Past writers nurtured childhood fantasies,
yet knowing that they could never truly be a part of them, while their
contemporary counterparts angrily stomp all over those fantasies with a
mixture of adult themes and childish bitterness. Unable to truly immerse
themselves into the escapist play of their childhood, they poison the
well so that children won’t be able to do it either.

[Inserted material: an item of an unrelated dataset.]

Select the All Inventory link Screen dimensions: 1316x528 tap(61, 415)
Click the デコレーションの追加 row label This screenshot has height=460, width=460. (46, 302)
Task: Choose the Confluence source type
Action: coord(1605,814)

If they can’t play with their old toys, no one, especially children should be allowed to play.
This
is the psychodrama that drives so much of the obsessive
deconstructionism of classic characters and stories. Bitter aging
millennials ‘update’ children’s stories so that they are no longer for
children and fill them leftist virtue signaling and political rants. The
classic “if you’re not outraged, you’re not paying attention” bumper
stickers come to Barbie and everything else.
Writer-director
Greta Gerwig brings an even dumber version of the same feminism that she
used to dumb down her distorted adaptation of Little Women over to
Barbie. The pink glitz and plastic sets of Barbie replace the lush
period costumes of Little Women, but underneath are the same complaints
about how unfair life is to women in a “patriarchal society”. Gerwig’s
problem isn’t actually the ‘patriarchy’: it’s that she’s about to turn
40 and is still an unserious child.
The ‘patriarchy’ didn’t make
Gerwig decide to date her much older current husband and Barbie
co-writer Noah Baumbach after he broke up with his older wife, Jennifer
Jason Leigh (and then skewered her in a movie, ‘Marriage Story’, in
which she’s replaced by Scarlett Johansson.) Like previous cinematic
feminist heroine Lena Dunham, Gerwig confuses her bad judgment with the
patriarchy and uses a movie about a toy to blame society because she
can’t make adult decisions.
Barbie captures the perpetual
immaturity of media feminism better than ever Disney could. It’s a $300
million production that amounts to a session of aging women acting out a
childish feminist narrative with Barbie and Ken dolls come to life.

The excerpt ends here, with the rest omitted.